## To do
Could you update the data starting at the line that contains "Task: Click the orange warning icon in banner" and ending at the line that contains "Action: (22, 22)" so that "orange" becomes "yellow", with everything else left unchanged, and return only those lines without the pictures?

## Raw records
※

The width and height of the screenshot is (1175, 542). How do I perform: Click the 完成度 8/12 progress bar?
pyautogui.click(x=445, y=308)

※

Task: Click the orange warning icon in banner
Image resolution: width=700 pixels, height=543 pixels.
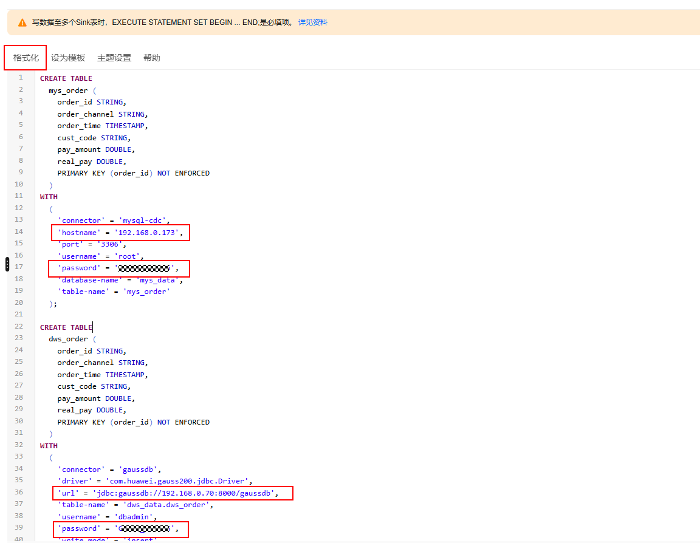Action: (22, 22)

※

## The result
Task: Click the yellow warning icon in banner
Image resolution: width=700 pixels, height=543 pixels.
Action: (22, 22)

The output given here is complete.